In a simplified way, an RTB auction goes like this:
- An advertising space is auctioned by a publisher
- Advertisers place their bids
- If the advertiser’s bid price is above the reserve price set by the publisher, the advertiser with the highest bid wins the right to display the banner of their choice.
- He pays a price that depends on the auction model in place:
– The proposed price or a reserve price set by the publisher, if the proposed price is too low for a first price auction (the majority today),
– The second highest price or a reserve price set by the publisher, if the second highest price is too low for a second price auction.
- It observes the user’s reaction to the banner (a click, a purchase, or none of the above) and derives some value from it.
From the advertiser’s side, the main focus is to learn how to propose an optimal bid.
The feedback linked to RTB is unique: when an advertiser loses a bid, he learns nothing about the value he would have earned from the site (similarly, if the reserve price is too high, the publisher learns nothing about the distribution of the prices offered by the advertisers).
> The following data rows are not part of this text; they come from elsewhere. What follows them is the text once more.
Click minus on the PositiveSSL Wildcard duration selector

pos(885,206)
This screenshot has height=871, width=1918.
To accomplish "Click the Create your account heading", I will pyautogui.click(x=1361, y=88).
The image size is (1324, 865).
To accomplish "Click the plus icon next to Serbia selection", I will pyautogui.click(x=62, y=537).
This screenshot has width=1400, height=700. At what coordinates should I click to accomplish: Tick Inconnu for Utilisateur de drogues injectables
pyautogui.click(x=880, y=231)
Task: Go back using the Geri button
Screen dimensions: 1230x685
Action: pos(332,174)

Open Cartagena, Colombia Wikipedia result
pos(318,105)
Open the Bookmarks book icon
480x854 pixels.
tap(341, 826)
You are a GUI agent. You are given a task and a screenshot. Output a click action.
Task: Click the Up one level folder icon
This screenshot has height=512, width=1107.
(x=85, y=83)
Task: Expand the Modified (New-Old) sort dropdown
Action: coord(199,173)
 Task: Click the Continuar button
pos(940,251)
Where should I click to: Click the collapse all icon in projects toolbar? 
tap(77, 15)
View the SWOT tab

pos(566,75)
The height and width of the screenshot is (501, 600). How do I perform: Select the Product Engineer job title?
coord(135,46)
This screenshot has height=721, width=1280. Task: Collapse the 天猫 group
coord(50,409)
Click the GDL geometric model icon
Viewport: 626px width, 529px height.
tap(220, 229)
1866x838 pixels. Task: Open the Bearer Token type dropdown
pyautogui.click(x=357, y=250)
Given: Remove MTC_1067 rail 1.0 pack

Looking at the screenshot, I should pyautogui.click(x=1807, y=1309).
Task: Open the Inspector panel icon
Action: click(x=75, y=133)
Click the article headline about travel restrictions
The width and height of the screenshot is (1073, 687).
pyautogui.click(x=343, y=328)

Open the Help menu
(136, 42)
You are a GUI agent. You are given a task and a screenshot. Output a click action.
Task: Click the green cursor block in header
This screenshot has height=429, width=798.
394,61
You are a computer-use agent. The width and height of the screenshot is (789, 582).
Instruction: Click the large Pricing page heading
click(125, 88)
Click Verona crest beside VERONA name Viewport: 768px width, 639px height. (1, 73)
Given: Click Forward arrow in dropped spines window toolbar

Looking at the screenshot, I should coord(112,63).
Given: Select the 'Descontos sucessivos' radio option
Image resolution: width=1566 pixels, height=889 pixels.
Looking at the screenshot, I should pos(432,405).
Thus, once the auction is over, the player does not necessarily know the reward that would have been given by offering a different bid (respectively, a different reserve price, in the case of the publisher). This feedback model is reminiscent of the one-armed bandit model (see here for a gentle introduction), where one observes only the reward for the chosen action.
The bandit model has therefore often been associated with the optimal bid choice problem.
Two kinds of assumptions can be made about the value of the location and the bids proposed by the other advertisers. The simplest assumption is that these two quantities are random variables drawn from the same law independently: this is the “iid” assumption (Online learning for Repeated Auctions, Real-time bidding with side information, Efficient Algorithms for Stochastic Repeated Second-price Auctions). In particular, it implies that the way the main advertiser plays has no influence on the environment. We can also assume that these variables can be arbitrary: this is the adversarial hypothesis (Online learning for Repeated Auctions, Learning to Bid without Knowing your Value). This last hypothesis leads to much more defensive strategies.
On the other hand, competing bids can be assumed to be observed: for every move, only in some cases, or never.
A more elaborate model considers that the advertiser also has context data (on the user or the location) on which the reward depends in a linear way (real-time bidding with side information).